Sul fondale, la sabbia prende forme ardite e senza argomento: arabeschi decorati con conchiglie e gusci di granchio. La forma continua è la curva, sintomo sinuoso. Il mare che sibila.
Più di una volta mi ha bucato il pesce ragno, mercenario dei fondali.
Quando la nebbia è una sfera sembra di stare tra i Cimmeri, tribù delle steppe, “confinati tra nebbie”. Omero fonda una relazione tra le nebbie e la nostalgia, dunque tra le nebbie e l’evocazione dei morti.
Nuotare in mezzo alle nebbie è affascinante: ti senti sotto assedio, rinchiuso, e dopo poche bracciate la riva è invisibile. In mare aperto, il rischio è di nuotare a casaccio, disorientato: il freddo, però, permette al corpo una minima riserva di caldo. Se nuotassi troppo a lungo verso il largo, il gelo avrebbe la meglio sui miei movimenti.
La nebbia, il gelo: smarrisci ogni parentela, ogni nome si rivela un incavo, cavità senza eco.
Quando c’è la nebbia, fitta, grigia, boschiva, il mare è piatto, sembra un lago – da un refolo lieve riconosci la direzione della terra, palustre magnete. Allora ritorni verso riva, di solito scoprendoti in un luogo diverso da quello in cui sei partito. La nebbia disorienta, ti chiama a sé: quella la monotonia cupa è a volte insopportabile. Potresti gridare.
Il mare duplica la forza della nebbia: sei come in una foresta di specchi, senza ristoro.
Nell’Esodo, Dio si rivela a Mosè in un incrocio di fumi, tra nubi stupefacenti, nella bocca della nebbia.
Hevel è parola biblica che ricama l’effimero: significa respiro, soffio, vapore, vanità. Nebbia, soprattutto. Cosa c’è dietro la nebbia – vanitas vanitatum – evocata da Qohelet? Niente. Forme illusorie che si sfarinano come brina sui ceppi. Oppure, tutto.

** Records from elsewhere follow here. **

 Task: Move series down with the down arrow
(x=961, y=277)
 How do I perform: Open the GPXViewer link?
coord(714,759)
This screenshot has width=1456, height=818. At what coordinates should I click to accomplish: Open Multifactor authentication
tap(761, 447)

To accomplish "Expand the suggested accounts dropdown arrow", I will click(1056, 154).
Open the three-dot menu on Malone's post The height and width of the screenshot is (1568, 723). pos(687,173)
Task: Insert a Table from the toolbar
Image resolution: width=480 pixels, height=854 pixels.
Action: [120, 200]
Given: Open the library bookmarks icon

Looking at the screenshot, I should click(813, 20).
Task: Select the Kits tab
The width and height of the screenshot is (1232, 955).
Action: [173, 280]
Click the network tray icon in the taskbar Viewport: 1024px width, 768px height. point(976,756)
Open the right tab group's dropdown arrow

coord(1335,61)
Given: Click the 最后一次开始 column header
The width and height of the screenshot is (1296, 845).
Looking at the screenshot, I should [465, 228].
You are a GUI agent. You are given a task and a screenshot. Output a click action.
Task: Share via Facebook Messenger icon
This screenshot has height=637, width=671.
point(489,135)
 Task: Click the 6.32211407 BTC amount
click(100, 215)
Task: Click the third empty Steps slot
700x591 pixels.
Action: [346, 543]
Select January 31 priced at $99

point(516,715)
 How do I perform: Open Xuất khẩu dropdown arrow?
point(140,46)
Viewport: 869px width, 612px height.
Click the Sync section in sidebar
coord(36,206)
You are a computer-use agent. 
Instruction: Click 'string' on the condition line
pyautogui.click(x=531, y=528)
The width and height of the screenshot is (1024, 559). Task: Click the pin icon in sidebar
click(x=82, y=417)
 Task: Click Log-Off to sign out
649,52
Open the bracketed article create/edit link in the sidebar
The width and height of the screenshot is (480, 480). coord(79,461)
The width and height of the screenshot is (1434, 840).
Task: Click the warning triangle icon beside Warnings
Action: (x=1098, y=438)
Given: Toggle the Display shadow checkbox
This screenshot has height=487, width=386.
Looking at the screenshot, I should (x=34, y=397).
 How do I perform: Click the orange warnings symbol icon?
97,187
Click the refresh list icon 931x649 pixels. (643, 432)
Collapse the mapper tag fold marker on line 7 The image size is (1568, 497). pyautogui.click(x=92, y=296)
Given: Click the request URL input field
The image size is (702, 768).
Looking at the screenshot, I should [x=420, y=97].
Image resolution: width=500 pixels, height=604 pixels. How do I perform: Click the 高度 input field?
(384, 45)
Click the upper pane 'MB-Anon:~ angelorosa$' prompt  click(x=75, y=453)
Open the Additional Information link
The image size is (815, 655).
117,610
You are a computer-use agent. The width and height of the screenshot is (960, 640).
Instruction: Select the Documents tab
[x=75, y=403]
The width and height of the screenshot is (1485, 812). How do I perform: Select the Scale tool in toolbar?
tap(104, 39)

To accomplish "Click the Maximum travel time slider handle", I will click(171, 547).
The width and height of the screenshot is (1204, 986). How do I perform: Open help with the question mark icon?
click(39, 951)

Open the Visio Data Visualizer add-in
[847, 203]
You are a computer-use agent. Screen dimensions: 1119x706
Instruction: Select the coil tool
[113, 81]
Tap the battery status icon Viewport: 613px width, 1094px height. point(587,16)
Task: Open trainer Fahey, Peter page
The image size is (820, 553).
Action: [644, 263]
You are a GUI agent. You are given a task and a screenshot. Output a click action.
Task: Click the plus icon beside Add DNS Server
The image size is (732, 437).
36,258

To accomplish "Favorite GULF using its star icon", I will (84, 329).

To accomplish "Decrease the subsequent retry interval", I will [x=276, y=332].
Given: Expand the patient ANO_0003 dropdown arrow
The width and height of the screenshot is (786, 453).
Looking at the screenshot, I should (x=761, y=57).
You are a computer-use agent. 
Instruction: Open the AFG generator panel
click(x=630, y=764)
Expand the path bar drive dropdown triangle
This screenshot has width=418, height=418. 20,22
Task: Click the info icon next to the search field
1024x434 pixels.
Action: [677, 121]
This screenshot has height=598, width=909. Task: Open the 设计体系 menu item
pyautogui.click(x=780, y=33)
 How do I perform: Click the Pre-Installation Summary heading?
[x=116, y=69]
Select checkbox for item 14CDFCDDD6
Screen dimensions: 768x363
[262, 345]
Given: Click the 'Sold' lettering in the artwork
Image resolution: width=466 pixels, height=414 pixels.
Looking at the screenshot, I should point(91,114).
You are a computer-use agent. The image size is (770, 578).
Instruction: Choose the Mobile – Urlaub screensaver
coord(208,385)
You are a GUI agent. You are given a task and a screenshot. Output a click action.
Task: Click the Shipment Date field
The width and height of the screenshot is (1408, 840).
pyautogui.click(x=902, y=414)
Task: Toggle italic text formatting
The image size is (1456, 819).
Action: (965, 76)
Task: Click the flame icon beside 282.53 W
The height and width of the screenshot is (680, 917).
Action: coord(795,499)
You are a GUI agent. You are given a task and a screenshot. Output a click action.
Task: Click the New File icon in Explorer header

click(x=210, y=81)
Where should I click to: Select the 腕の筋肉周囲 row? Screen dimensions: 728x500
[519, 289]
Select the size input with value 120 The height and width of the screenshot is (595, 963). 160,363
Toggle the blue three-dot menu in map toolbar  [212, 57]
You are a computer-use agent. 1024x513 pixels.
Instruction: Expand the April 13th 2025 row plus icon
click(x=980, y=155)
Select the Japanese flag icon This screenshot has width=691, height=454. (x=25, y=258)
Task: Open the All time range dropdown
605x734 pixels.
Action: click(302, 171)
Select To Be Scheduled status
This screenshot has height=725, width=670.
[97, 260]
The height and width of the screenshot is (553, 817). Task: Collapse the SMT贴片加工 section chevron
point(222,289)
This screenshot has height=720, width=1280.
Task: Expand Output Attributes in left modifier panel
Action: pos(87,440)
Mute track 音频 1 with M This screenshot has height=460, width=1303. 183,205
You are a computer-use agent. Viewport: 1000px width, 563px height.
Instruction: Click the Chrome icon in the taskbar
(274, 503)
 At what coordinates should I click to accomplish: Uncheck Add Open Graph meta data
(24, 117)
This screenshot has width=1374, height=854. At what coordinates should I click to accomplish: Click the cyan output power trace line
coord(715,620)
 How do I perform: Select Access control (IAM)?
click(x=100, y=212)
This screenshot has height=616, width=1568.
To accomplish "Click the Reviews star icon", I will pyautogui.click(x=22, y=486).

Nella sua versione di Qohelet, Guido Ceronetti varia il “vanità delle vanità etc. etc.” di Girolamo in “fumo di fumo”. Potremmo tradurre nebbia di nebbie. Abele/Hevel, l’innocente assassinato, è corpo di nebbia, nebulosa carnale: corpo che sempre ritorna, come un’ossessione, alla foce di ogni forma. Secondo Martin Buber hevel è dunst, nebbia; secondo Henri Meschonnic è buée, brina, vapore, condensa, ciò che appanna la vista.
Quando nuoto nella nebbia mi sento un niente, pura brina sul pensare di Dio – e questo mi conforta. Uscendo a riva, risorgo – non è detto che un giorno non prenda risolutamente il largo.
La nebbia, nube della non conoscenza, è qualcosa di simile alla notte oscura. In questo caso però la luce si cristallizza in veli. Più scosti i veli, più ti immergi nel velame – scoprire significa: stare fermo.
Nella mitologia norrena il Nilflheimr è la “terra delle nebbie”: posto ai confini dell’abisso, abitato da una stirpe di giganti, governato da Hel, figlia di Loki, sorella di Fenrir, portatrice di dolore, regnante sui morti per malattia o vecchiaia, sui dementi, i traditori, i criminali.
“La vita che ho vissuto/ è un dedalo di nebbie”, scrive Jens Peter Jacobsen, il maestro di Rilke. “Nascondi le cose lontane,/ nascondimi quello ch’è morto!”: Pascoli implora la nebbia “sottile e pallida”. Eppure, la nebbia, sortilegio indefettibile, nasconde per rivelare.
La nebbia, nebula, è “nuvola a terra”: il cielo capovolto. Quando le nuvole sorgono dal basso, la rivelazione è ovunque. Da Nefele, la nuvola, nasce il re dei Centauri, Euritione. I rari uomini sulla riva, visti dal mare, sembrano creature fantastiche, con la testa da cane o da volpe, con dieci gambe.
Tra le nebbie, ogni forma appare sconvolta e l’unica sapienza è sparire.